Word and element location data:
+ + + + + + +

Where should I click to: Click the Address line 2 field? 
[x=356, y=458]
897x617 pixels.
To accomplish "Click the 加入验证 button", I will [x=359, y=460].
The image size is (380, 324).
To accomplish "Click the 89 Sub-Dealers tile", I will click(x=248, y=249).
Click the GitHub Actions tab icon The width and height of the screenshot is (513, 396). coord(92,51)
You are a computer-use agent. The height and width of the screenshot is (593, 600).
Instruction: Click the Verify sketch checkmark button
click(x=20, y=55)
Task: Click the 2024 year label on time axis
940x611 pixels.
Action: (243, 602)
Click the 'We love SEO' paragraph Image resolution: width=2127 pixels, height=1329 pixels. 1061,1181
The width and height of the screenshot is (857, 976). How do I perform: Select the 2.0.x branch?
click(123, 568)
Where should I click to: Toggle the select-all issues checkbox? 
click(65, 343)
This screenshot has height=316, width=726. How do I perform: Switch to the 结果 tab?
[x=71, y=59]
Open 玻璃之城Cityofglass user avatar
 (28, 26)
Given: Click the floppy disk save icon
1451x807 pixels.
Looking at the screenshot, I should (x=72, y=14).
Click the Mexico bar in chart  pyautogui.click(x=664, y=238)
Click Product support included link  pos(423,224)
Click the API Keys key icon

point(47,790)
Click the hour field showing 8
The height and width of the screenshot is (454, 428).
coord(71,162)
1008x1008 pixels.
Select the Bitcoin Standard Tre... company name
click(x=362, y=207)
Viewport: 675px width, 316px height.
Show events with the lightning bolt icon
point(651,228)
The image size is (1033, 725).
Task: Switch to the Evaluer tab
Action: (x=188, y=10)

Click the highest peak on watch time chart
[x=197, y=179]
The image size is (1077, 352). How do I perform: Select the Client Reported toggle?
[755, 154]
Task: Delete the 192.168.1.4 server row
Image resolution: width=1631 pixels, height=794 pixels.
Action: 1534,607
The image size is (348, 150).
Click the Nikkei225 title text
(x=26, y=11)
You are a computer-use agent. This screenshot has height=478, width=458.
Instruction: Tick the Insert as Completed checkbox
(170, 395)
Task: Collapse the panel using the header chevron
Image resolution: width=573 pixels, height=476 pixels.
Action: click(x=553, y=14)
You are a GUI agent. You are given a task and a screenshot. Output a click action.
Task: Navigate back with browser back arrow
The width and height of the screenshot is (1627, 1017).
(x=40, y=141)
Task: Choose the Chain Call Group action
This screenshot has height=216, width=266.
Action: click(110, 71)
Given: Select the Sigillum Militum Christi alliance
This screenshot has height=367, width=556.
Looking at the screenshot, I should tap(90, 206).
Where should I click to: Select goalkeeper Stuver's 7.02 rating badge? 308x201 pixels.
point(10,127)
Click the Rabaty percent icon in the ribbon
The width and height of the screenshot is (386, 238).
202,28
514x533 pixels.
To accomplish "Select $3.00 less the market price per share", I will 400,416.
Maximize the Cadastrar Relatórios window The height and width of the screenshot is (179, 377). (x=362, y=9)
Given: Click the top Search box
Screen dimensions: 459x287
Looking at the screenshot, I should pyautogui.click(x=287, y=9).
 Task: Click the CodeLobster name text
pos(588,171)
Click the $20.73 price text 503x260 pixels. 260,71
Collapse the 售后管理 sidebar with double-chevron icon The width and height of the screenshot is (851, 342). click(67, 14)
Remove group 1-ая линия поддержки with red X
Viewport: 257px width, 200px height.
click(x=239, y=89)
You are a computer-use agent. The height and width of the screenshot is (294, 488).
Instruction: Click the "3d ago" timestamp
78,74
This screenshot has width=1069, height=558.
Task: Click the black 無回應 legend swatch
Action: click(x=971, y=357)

+ + + + + + +

**Direction**
Recast each line of the records above as an item in a numbered list, leaving out the blank lines.

**Exercise response**
1. Where should I click to: Click the Address line 2 field? 
2. [x=356, y=458]
3. 897x617 pixels.
4. To accomplish "Click the 加入验证 button", I will [x=359, y=460].
5. The image size is (380, 324).
6. To accomplish "Click the 89 Sub-Dealers tile", I will click(x=248, y=249).
7. Click the GitHub Actions tab icon The width and height of the screenshot is (513, 396). coord(92,51)
8. You are a computer-use agent. The height and width of the screenshot is (593, 600).
9. Instruction: Click the Verify sketch checkmark button
10. click(x=20, y=55)
11. Task: Click the 2024 year label on time axis
12. 940x611 pixels.
13. Action: (243, 602)
14. Click the 'We love SEO' paragraph Image resolution: width=2127 pixels, height=1329 pixels. 1061,1181
15. The width and height of the screenshot is (857, 976). How do I perform: Select the 2.0.x branch?
16. click(123, 568)
17. Where should I click to: Toggle the select-all issues checkbox? 
18. click(65, 343)
19. This screenshot has height=316, width=726. How do I perform: Switch to the 结果 tab?
20. [x=71, y=59]
21. Open 玻璃之城Cityofglass user avatar
22.  (28, 26)
23. Given: Click the floppy disk save icon
24. 1451x807 pixels.
25. Looking at the screenshot, I should (x=72, y=14).
26. Click the Mexico bar in chart  pyautogui.click(x=664, y=238)
27. Click Product support included link  pos(423,224)
28. Click the API Keys key icon
29. point(47,790)
30. Click the hour field showing 8
31. The height and width of the screenshot is (454, 428).
32. coord(71,162)
33. 1008x1008 pixels.
34. Select the Bitcoin Standard Tre... company name
35. click(x=362, y=207)
36. Viewport: 675px width, 316px height.
37. Show events with the lightning bolt icon
38. point(651,228)
39. The image size is (1033, 725).
40. Task: Switch to the Evaluer tab
41. Action: (x=188, y=10)
42. Click the highest peak on watch time chart
43. [x=197, y=179]
44. The image size is (1077, 352). How do I perform: Select the Client Reported toggle?
45. [755, 154]
46. Task: Delete the 192.168.1.4 server row
47. Image resolution: width=1631 pixels, height=794 pixels.
48. Action: 1534,607
49. The image size is (348, 150).
50. Click the Nikkei225 title text
51. (x=26, y=11)
52. You are a computer-use agent. This screenshot has height=478, width=458.
53. Instruction: Tick the Insert as Completed checkbox
54. (170, 395)
55. Task: Collapse the panel using the header chevron
56. Image resolution: width=573 pixels, height=476 pixels.
57. Action: click(x=553, y=14)
58. You are a GUI agent. You are given a task and a screenshot. Output a click action.
59. Task: Navigate back with browser back arrow
60. The width and height of the screenshot is (1627, 1017).
61. (x=40, y=141)
62. Task: Choose the Chain Call Group action
63. This screenshot has height=216, width=266.
64. Action: click(110, 71)
65. Given: Select the Sigillum Militum Christi alliance
66. This screenshot has height=367, width=556.
67. Looking at the screenshot, I should tap(90, 206).
68. Where should I click to: Select goalkeeper Stuver's 7.02 rating badge? 308x201 pixels.
69. point(10,127)
70. Click the Rabaty percent icon in the ribbon
71. The width and height of the screenshot is (386, 238).
72. 202,28
73. 514x533 pixels.
74. To accomplish "Select $3.00 less the market price per share", I will 400,416.
75. Maximize the Cadastrar Relatórios window The height and width of the screenshot is (179, 377). (x=362, y=9)
76. Given: Click the top Search box
77. Screen dimensions: 459x287
78. Looking at the screenshot, I should pyautogui.click(x=287, y=9).
79.  Task: Click the CodeLobster name text
80. pos(588,171)
81. Click the $20.73 price text 503x260 pixels. 260,71
82. Collapse the 售后管理 sidebar with double-chevron icon The width and height of the screenshot is (851, 342). click(67, 14)
83. Remove group 1-ая линия поддержки with red X
84. Viewport: 257px width, 200px height.
85. click(x=239, y=89)
86. You are a computer-use agent. The height and width of the screenshot is (294, 488).
87. Instruction: Click the "3d ago" timestamp
88. 78,74
89. This screenshot has width=1069, height=558.
90. Task: Click the black 無回應 legend swatch
91. Action: click(x=971, y=357)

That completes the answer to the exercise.